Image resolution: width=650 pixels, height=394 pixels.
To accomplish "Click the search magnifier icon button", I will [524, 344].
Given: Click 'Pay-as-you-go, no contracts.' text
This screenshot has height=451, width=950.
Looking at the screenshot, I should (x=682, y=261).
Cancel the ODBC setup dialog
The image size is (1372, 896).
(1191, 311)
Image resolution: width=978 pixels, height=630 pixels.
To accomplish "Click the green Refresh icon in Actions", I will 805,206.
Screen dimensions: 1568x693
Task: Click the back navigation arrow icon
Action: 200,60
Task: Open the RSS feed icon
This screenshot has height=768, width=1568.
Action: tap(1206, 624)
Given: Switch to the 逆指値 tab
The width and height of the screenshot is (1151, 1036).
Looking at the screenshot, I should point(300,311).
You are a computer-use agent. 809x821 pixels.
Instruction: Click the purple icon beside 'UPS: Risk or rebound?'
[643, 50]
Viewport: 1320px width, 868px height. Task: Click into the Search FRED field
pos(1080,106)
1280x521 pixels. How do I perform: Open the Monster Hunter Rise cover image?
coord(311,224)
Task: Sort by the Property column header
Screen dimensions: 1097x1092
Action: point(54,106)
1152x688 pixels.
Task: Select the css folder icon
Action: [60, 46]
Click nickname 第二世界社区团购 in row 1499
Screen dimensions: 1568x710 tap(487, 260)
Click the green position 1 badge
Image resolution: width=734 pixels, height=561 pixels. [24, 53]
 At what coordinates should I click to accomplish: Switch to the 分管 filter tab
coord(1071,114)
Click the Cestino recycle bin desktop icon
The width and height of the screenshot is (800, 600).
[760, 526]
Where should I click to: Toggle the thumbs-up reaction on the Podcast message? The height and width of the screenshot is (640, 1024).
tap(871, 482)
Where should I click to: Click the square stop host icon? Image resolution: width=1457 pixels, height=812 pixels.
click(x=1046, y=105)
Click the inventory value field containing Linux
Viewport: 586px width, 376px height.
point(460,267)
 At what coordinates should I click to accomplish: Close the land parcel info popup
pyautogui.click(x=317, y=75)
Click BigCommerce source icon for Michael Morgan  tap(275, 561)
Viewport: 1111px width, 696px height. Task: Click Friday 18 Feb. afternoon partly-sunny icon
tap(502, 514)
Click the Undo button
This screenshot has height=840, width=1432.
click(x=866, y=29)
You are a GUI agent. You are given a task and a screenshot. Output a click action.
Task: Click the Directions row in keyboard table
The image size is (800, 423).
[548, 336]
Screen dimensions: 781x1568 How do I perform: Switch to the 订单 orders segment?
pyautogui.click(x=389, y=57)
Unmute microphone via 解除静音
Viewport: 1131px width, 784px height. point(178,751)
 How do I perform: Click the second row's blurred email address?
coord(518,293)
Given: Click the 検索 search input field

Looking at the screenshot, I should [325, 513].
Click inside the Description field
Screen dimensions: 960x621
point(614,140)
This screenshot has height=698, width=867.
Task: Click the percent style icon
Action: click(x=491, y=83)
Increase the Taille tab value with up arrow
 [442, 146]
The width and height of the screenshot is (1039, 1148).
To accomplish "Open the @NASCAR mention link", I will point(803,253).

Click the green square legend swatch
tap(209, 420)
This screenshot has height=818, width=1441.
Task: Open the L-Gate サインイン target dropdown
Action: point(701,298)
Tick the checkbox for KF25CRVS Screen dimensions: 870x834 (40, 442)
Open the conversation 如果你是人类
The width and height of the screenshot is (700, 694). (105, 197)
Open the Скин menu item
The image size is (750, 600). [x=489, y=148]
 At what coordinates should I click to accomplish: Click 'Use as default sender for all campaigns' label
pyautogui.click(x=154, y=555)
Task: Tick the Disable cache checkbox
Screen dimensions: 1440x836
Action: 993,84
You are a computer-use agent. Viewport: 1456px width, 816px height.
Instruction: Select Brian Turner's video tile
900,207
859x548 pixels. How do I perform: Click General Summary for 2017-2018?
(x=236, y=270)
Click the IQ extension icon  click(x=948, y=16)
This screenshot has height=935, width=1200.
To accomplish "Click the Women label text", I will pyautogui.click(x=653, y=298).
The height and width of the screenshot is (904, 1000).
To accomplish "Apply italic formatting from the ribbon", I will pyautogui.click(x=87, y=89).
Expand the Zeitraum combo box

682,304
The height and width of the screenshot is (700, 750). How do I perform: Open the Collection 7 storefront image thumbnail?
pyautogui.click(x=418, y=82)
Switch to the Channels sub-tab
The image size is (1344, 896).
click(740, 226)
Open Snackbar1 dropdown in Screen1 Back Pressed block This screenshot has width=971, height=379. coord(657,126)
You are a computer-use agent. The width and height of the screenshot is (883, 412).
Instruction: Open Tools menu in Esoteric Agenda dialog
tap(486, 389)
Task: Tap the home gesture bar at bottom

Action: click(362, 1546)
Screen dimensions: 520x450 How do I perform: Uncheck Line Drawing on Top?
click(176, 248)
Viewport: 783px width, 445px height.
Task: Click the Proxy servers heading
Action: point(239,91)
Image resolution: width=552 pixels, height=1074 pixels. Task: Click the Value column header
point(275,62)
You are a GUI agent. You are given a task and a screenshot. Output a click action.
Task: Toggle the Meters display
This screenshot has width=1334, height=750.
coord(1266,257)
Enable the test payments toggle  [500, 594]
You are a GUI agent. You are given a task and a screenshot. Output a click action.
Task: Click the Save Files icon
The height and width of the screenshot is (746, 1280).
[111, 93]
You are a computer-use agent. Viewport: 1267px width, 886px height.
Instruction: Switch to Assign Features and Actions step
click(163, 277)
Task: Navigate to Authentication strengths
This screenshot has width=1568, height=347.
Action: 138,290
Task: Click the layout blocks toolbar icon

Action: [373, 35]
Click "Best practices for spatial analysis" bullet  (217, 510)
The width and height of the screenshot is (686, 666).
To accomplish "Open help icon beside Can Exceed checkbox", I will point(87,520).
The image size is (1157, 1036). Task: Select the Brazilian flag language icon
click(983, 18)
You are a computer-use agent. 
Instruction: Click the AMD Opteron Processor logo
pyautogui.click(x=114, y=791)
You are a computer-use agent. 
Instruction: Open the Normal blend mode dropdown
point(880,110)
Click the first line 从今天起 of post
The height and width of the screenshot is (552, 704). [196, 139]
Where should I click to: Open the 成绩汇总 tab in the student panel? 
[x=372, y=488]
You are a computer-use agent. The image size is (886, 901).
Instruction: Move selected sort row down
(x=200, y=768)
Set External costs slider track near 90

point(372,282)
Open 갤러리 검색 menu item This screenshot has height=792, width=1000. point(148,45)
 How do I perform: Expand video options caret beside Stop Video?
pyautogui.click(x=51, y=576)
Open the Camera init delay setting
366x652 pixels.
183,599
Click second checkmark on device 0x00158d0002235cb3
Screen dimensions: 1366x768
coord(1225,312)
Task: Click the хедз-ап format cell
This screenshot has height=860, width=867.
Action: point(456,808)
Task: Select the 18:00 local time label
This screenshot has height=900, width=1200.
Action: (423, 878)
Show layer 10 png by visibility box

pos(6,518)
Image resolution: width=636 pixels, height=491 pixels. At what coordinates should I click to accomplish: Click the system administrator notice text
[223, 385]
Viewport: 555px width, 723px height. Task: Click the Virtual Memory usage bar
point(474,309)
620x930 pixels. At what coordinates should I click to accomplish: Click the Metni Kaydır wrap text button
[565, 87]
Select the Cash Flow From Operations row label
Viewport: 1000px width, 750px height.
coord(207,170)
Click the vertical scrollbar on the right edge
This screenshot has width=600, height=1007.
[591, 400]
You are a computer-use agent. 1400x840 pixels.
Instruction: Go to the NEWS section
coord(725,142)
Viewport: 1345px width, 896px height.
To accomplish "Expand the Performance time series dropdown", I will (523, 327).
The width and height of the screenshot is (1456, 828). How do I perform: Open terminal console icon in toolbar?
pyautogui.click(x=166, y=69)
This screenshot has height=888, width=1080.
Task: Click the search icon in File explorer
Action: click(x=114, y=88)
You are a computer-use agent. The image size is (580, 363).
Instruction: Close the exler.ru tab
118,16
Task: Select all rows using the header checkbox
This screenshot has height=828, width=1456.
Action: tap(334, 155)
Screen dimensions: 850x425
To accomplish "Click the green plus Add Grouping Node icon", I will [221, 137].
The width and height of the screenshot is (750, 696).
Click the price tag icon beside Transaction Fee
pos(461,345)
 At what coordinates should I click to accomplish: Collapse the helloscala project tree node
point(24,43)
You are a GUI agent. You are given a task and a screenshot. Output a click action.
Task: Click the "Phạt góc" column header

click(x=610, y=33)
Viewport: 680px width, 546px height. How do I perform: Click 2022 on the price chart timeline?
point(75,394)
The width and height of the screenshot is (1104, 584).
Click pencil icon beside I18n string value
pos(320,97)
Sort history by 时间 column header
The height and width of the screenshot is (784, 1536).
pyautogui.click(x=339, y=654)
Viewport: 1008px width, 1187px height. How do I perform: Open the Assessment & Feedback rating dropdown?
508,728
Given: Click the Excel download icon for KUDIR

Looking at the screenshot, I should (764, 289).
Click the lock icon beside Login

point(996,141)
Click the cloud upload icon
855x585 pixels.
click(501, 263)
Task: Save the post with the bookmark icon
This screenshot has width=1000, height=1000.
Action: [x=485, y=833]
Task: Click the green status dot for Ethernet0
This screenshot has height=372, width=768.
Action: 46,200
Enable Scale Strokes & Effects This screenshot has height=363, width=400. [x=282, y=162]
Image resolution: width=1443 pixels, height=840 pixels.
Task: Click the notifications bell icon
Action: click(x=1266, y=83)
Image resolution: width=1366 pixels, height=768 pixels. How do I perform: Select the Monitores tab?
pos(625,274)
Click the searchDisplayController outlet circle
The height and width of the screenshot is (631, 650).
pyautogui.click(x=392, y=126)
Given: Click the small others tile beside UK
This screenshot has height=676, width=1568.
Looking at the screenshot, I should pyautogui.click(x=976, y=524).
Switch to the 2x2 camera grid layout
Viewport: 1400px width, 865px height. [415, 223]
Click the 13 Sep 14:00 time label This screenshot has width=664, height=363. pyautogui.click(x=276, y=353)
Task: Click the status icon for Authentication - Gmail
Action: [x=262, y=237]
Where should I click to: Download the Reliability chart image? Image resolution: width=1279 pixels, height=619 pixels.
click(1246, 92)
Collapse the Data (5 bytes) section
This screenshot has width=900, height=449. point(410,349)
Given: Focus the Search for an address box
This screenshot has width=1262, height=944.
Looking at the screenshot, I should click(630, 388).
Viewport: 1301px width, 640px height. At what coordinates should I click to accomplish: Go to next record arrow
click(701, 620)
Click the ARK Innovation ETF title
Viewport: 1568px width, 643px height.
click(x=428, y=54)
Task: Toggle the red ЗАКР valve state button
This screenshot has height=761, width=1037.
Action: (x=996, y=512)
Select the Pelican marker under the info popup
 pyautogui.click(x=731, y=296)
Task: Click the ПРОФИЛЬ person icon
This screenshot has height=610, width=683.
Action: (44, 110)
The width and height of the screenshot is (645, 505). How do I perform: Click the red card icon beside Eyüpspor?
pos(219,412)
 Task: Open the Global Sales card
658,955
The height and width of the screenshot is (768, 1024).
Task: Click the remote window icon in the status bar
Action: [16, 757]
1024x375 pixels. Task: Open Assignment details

_ _ _

**Exercise description**
Copy out every line in the records where the word "computer" is found.

**Response for this exercise**
You are a computer-use agent. 809x821 pixels.
You are a computer-use agent. Viewport: 1456px width, 816px height.
You are a computer-use agent. The width and height of the screenshot is (883, 412).
You are a computer-use agent. Viewport: 1267px width, 886px height.
You are a computer-use agent. 
You are a computer-use agent. 
You are a computer-use agent. The image size is (886, 901).
You are a computer-use agent. 1400x840 pixels.
You are a computer-use agent. The image size is (580, 363).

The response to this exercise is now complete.